Thanks for the reply!
How would I find or figure out the offset of the actual data?
From the Strip Offsets tag in the DNG header. Or you can subtract the raw size (width * height * bpp /8) from the file size, since in CHDK the data is always at the end (note this is only valid for CHDK DNGs, not DNG in general.)
Alternately, if you just want raw data without any exif, you could use CHDK raw instead. This is just a framebuffer dump. However, it's in a packed little-endian format that very few programs are likely to understand (In DNG data is always big-endian for bit depths that aren't an integer number of bytes).
FWIW, I was able to open a CHDK DNG using the "file -> import -> image" option in the "fiji" imagej package
http://fiji.sc/Fiji It looks quite distorted, but I don't know how to use ImageJ.
Is there a way to take pictures possibly in a higher bit? Or is that a limitation of our camera?
It's defined by the hardware.
Its just a few pixels in an otherwise correct image. Its just throwing off the results when measuring the section.

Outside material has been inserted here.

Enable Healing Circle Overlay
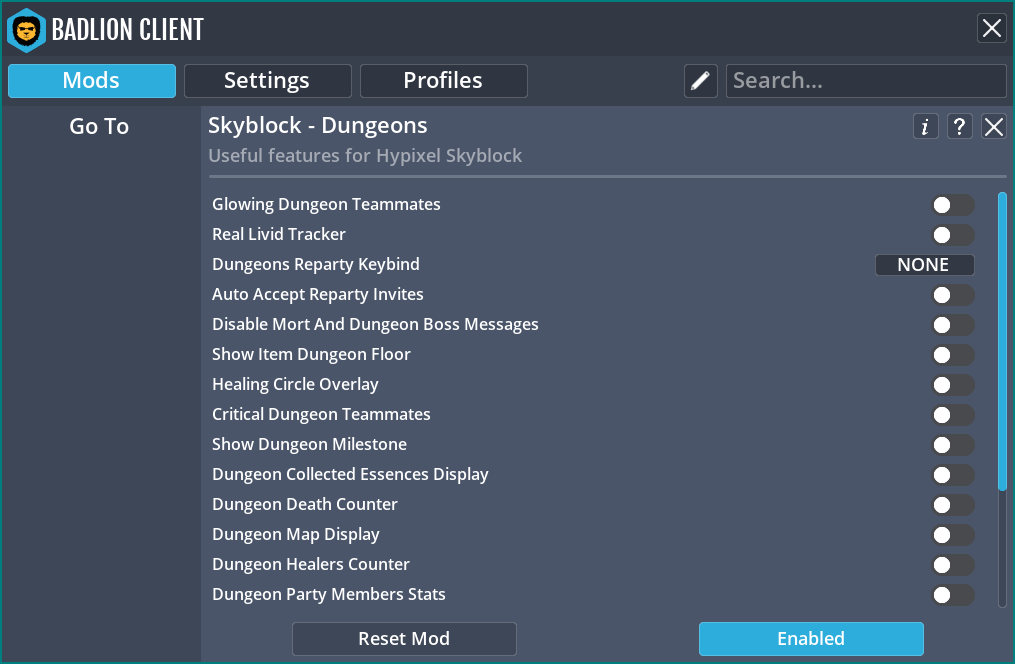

This sounds like normal bad pixels. The camera sets the pixels it knows are bad to 0, and "fixes" them when creating the jpeg. When only one bayer elment is bad, these will show up as spots of color. If you use DNG 1.1 on the camera, they will be interpolated over. If you use DNG 1.3, your DNG processing software is supposed to take care of them, but most programs don't support this feature, so you see unfixed badpixels instead.
If you are doing some scientific work, you might want to just ignore these pixels values instead.
You will probably also see some hot pixels, especially if you are using long exposures.
Do you suggest to upload the files to dropbox to see if they are openable after converting, or what is the purpose of uploading to one of those hosting sites?
I was suggesting you could post a sample that we could look at, because if there's a bug in the CHDK port for your camera, it could output broken DNG files.